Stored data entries
━━━━━━
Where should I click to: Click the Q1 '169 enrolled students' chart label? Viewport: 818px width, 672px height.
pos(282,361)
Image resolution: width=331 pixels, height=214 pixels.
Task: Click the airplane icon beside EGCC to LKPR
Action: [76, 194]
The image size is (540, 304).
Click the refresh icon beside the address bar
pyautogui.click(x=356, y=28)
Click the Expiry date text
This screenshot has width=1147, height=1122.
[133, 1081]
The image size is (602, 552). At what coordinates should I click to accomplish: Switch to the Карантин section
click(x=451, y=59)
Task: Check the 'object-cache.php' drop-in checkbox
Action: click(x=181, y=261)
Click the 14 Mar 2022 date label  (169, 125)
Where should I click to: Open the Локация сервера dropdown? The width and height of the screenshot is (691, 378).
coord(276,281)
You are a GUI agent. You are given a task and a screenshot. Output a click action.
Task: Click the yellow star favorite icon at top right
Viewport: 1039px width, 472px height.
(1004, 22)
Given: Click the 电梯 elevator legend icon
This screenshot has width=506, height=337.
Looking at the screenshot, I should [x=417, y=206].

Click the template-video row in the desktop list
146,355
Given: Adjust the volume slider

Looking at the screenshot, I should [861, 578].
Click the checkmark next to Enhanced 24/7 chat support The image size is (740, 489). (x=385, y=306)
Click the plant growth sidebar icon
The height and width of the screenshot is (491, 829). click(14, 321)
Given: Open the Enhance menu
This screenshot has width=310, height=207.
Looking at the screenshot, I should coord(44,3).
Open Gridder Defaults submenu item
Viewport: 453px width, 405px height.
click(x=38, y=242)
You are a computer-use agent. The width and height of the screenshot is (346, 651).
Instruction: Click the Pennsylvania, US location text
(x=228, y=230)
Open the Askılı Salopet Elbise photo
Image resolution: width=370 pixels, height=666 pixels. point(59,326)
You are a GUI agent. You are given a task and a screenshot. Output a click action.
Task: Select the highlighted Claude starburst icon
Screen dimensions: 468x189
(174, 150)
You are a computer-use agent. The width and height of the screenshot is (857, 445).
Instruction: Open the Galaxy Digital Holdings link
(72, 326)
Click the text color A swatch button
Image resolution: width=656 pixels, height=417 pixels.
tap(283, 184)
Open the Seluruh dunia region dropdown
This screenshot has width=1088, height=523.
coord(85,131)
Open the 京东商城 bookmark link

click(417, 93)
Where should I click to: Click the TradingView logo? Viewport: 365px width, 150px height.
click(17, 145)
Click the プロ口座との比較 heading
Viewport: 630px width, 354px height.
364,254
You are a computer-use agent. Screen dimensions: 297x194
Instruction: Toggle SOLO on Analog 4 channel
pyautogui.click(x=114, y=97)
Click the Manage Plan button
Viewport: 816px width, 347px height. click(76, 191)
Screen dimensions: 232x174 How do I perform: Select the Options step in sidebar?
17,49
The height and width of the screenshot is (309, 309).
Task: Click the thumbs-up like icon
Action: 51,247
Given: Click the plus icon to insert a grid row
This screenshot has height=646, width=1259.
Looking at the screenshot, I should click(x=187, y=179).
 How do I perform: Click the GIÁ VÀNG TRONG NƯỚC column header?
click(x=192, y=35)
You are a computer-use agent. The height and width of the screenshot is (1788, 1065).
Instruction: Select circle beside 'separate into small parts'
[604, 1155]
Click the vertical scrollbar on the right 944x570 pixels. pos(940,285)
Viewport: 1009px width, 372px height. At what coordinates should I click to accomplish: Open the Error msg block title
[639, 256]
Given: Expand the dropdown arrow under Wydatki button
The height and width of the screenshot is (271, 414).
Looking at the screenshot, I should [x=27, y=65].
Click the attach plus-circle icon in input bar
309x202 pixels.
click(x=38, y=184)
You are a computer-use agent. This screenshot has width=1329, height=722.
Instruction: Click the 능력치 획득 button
━━━━━━
WHAT NEEDS TO BE DONE: Lines from the one with "Given: Click the plus" through the last line above must be printed exactly; no other line is to appear.

WRITTEN ANSWER:
Given: Click the plus icon to insert a grid row
This screenshot has height=646, width=1259.
Looking at the screenshot, I should click(x=187, y=179).
 How do I perform: Click the GIÁ VÀNG TRONG NƯỚC column header?
click(x=192, y=35)
You are a computer-use agent. The height and width of the screenshot is (1788, 1065).
Instruction: Select circle beside 'separate into small parts'
[604, 1155]
Click the vertical scrollbar on the right 944x570 pixels. pos(940,285)
Viewport: 1009px width, 372px height. At what coordinates should I click to accomplish: Open the Error msg block title
[639, 256]
Given: Expand the dropdown arrow under Wydatki button
The height and width of the screenshot is (271, 414).
Looking at the screenshot, I should [x=27, y=65].
Click the attach plus-circle icon in input bar
309x202 pixels.
click(x=38, y=184)
You are a computer-use agent. This screenshot has width=1329, height=722.
Instruction: Click the 능력치 획득 button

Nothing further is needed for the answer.